Campanis graduated from New York University in 1940 and signed with the Brooklyn Dodgers. He was sent to the Macon Peaches of the South Atlantic League where he batted .302 in 46 games while playing second base. In 1941 he joind Reading of the Interstate League and batted .255 in 108 games. He was with Knoxville of the Southern Association in 1942 and Montreal of the International League in 1943, making his major league debut with the Brooklyn Dodgers on September 23. Campanis played seven games and got two hits in 20 at-bats before the season ended.

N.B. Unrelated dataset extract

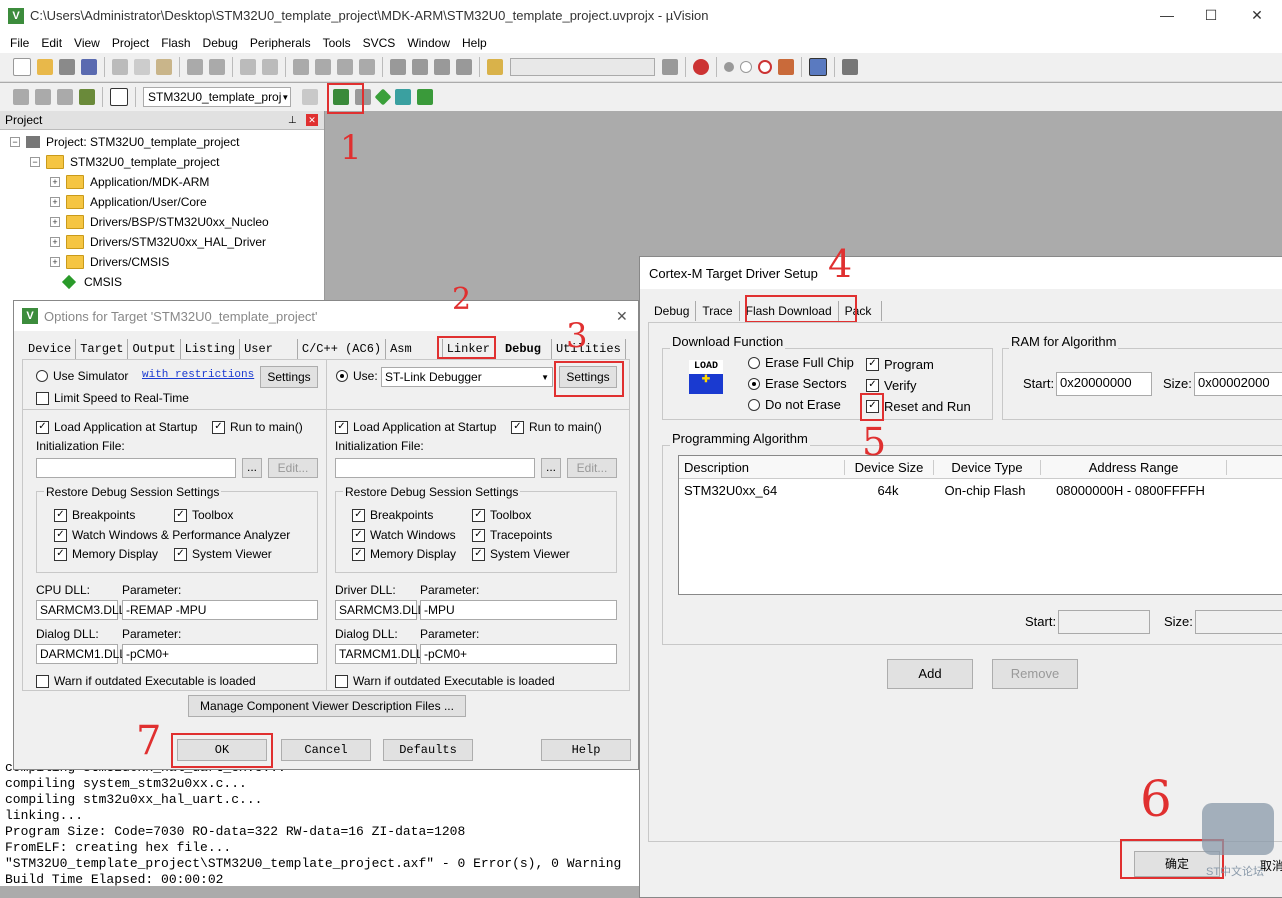 The height and width of the screenshot is (898, 1282). I want to click on open-file-icon, so click(45, 67).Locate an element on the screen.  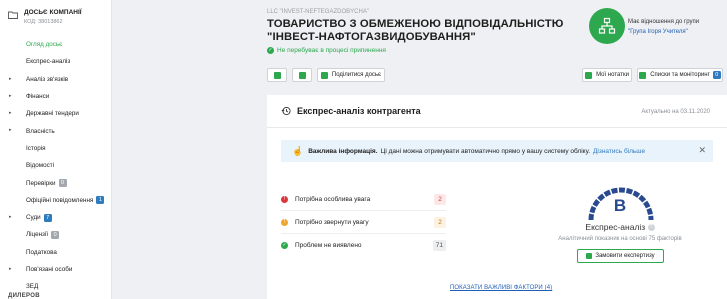
sidebar-item: Експрес-аналіз is located at coordinates (56, 62).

In 1944, Campanis was in military service with the Navy and was stationed at Norfolk Naval Air Station where he regularly played baseball. In 1945, he was assigned to St Albans Naval Hospital in New York where he coached the baseball team that summer.

Chief Petty Officer Campanis was discharged from service late 1945 and rejoined the Dodgers organization. He played with the pennant-winning Montreal Royals in 1946 and was with that team in 1947 before ending his playing days.

Campanis later became a scout for the Dodgers and is best remembered as the club’s General Manager from 1968 to 1987. He was fired as a result of a high-profile incident in which he made racially insensitive remarks during a live interview on April 6, 1987. Campanis repeatedly tried to justify his remarks in later years and many other figures in baseball, such as Tom Lasorda and Don Newcombe, also spoke in his defense. Broadcaster Vin Scully, said he had known Campanis for 45 years. “He didn't have a racist bone in his body,” Scully said.

Encuentra las mejores apuestas deportivas Chile.

His son, Jim Campanis, played for the Dodgers, Royals and Pirates between 1966 and 1973.

Al Campanis passed away at his home in Fullerton, California on June 21, 1998 and is buried at Loma Vista Memorial Park. He was 81.